EXERCISE BRIEF —
Your answer should be a faithful copy of the entire listing.

DATA SUPPLIED —
★ ★ ★ ★ ★
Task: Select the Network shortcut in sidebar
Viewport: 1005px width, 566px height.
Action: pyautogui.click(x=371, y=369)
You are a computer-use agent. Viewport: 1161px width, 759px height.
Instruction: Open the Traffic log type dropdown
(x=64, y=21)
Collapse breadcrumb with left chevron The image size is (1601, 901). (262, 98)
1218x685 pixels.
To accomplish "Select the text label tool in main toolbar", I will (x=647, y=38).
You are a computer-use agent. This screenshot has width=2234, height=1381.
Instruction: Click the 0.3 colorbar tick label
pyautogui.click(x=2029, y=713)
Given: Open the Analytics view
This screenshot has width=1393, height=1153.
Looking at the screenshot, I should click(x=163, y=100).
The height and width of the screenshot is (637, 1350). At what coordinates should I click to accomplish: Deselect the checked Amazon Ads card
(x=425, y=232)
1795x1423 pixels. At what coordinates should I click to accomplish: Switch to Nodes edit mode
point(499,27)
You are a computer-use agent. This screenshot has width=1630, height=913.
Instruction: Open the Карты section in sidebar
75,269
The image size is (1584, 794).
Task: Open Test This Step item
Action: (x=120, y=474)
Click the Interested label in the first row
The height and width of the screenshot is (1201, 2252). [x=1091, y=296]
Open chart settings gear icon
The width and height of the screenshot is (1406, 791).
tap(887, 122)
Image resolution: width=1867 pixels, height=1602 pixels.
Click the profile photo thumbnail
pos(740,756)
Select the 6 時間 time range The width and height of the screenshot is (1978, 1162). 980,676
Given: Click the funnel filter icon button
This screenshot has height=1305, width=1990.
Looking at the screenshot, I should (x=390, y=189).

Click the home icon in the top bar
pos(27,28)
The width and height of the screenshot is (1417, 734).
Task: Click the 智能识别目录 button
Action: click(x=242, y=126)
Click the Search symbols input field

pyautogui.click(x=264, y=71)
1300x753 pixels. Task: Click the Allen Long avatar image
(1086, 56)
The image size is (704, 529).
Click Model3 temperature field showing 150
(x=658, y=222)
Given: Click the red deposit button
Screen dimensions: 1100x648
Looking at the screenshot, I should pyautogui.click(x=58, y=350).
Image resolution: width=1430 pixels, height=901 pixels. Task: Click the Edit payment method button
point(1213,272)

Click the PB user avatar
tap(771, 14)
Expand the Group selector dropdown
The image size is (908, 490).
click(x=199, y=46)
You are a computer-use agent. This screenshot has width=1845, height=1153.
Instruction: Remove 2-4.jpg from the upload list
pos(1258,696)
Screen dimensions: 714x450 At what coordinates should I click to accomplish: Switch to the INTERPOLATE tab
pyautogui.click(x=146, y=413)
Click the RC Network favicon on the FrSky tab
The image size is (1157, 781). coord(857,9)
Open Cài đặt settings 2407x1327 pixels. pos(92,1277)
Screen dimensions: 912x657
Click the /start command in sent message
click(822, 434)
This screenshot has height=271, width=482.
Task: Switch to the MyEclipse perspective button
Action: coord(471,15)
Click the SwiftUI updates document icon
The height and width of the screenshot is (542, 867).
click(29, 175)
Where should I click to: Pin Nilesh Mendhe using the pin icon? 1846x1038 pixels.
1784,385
★ ★ ★ ★ ★
OUTPUT OF THE TASK —
Task: Select the Network shortcut in sidebar
Viewport: 1005px width, 566px height.
Action: pyautogui.click(x=371, y=369)
You are a computer-use agent. Viewport: 1161px width, 759px height.
Instruction: Open the Traffic log type dropdown
(x=64, y=21)
Collapse breadcrumb with left chevron The image size is (1601, 901). (262, 98)
1218x685 pixels.
To accomplish "Select the text label tool in main toolbar", I will (x=647, y=38).
You are a computer-use agent. This screenshot has width=2234, height=1381.
Instruction: Click the 0.3 colorbar tick label
pyautogui.click(x=2029, y=713)
Given: Open the Analytics view
This screenshot has width=1393, height=1153.
Looking at the screenshot, I should click(x=163, y=100).
The height and width of the screenshot is (637, 1350). At what coordinates should I click to accomplish: Deselect the checked Amazon Ads card
(x=425, y=232)
1795x1423 pixels. At what coordinates should I click to accomplish: Switch to Nodes edit mode
point(499,27)
You are a computer-use agent. This screenshot has width=1630, height=913.
Instruction: Open the Карты section in sidebar
75,269
The image size is (1584, 794).
Task: Open Test This Step item
Action: (x=120, y=474)
Click the Interested label in the first row
The height and width of the screenshot is (1201, 2252). [x=1091, y=296]
Open chart settings gear icon
The width and height of the screenshot is (1406, 791).
tap(887, 122)
Image resolution: width=1867 pixels, height=1602 pixels.
Click the profile photo thumbnail
pos(740,756)
Select the 6 時間 time range The width and height of the screenshot is (1978, 1162). 980,676
Given: Click the funnel filter icon button
This screenshot has height=1305, width=1990.
Looking at the screenshot, I should (x=390, y=189).

Click the home icon in the top bar
pos(27,28)
The width and height of the screenshot is (1417, 734).
Task: Click the 智能识别目录 button
Action: click(x=242, y=126)
Click the Search symbols input field

pyautogui.click(x=264, y=71)
1300x753 pixels. Task: Click the Allen Long avatar image
(1086, 56)
The image size is (704, 529).
Click Model3 temperature field showing 150
(x=658, y=222)
Given: Click the red deposit button
Screen dimensions: 1100x648
Looking at the screenshot, I should pyautogui.click(x=58, y=350).
Image resolution: width=1430 pixels, height=901 pixels. Task: Click the Edit payment method button
point(1213,272)

Click the PB user avatar
tap(771, 14)
Expand the Group selector dropdown
The image size is (908, 490).
click(x=199, y=46)
You are a computer-use agent. This screenshot has width=1845, height=1153.
Instruction: Remove 2-4.jpg from the upload list
pos(1258,696)
Screen dimensions: 714x450 At what coordinates should I click to accomplish: Switch to the INTERPOLATE tab
pyautogui.click(x=146, y=413)
Click the RC Network favicon on the FrSky tab
The image size is (1157, 781). coord(857,9)
Open Cài đặt settings 2407x1327 pixels. pos(92,1277)
Screen dimensions: 912x657
Click the /start command in sent message
click(822, 434)
This screenshot has height=271, width=482.
Task: Switch to the MyEclipse perspective button
Action: coord(471,15)
Click the SwiftUI updates document icon
The height and width of the screenshot is (542, 867).
click(29, 175)
Where should I click to: Pin Nilesh Mendhe using the pin icon? 1846x1038 pixels.
1784,385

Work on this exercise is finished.